◆ **Exercise instructions**
The answer must consist of each line below that holds the word "computer", copied as it stands.

◆ **Supplied material**

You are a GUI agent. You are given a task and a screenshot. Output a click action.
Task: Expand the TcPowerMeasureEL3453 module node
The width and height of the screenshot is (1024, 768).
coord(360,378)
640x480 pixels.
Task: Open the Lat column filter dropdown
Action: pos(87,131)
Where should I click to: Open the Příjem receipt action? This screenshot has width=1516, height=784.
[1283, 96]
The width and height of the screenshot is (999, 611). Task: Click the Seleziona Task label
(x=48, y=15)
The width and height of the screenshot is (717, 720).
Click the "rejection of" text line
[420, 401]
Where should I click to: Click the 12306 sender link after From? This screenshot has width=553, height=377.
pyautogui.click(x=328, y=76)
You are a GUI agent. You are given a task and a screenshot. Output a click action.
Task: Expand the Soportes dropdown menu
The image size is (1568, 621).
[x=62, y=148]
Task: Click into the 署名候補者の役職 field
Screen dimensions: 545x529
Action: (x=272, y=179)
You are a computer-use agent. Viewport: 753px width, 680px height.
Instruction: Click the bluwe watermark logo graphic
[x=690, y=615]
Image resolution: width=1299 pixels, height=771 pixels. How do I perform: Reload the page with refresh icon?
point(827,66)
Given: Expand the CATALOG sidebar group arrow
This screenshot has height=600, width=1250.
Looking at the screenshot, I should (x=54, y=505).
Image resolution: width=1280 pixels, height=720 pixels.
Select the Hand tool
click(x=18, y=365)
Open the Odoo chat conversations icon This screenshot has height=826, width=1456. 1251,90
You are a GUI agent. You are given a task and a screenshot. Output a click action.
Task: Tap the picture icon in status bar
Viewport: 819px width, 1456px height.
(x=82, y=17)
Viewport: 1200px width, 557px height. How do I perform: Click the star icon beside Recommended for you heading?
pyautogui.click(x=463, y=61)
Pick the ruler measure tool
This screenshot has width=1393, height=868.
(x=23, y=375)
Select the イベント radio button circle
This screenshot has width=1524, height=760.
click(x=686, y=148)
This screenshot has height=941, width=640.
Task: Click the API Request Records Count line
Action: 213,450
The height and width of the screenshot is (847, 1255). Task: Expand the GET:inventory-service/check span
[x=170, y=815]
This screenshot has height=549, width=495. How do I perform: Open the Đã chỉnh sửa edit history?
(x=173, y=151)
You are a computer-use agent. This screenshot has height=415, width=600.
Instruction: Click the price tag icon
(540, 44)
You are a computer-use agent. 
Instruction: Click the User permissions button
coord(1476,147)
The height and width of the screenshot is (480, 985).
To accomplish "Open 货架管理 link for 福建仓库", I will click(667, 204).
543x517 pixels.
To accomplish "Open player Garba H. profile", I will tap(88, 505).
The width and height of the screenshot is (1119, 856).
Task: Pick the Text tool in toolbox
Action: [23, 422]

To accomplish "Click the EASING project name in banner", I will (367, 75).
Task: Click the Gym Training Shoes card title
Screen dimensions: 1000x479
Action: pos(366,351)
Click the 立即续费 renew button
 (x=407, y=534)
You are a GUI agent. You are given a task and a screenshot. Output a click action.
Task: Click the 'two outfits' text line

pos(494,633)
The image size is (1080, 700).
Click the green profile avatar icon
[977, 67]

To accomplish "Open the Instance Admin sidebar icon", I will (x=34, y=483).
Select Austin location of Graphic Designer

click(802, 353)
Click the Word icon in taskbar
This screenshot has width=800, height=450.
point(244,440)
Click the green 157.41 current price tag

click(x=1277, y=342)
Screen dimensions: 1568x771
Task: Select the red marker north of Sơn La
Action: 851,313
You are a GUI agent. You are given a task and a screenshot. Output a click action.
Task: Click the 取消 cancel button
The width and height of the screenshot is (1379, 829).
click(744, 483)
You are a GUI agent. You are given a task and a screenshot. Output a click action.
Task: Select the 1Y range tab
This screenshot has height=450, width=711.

◆ **Task result**
You are a computer-use agent. Viewport: 753px width, 680px height.
You are a computer-use agent. This screenshot has height=415, width=600.
You are a computer-use agent. 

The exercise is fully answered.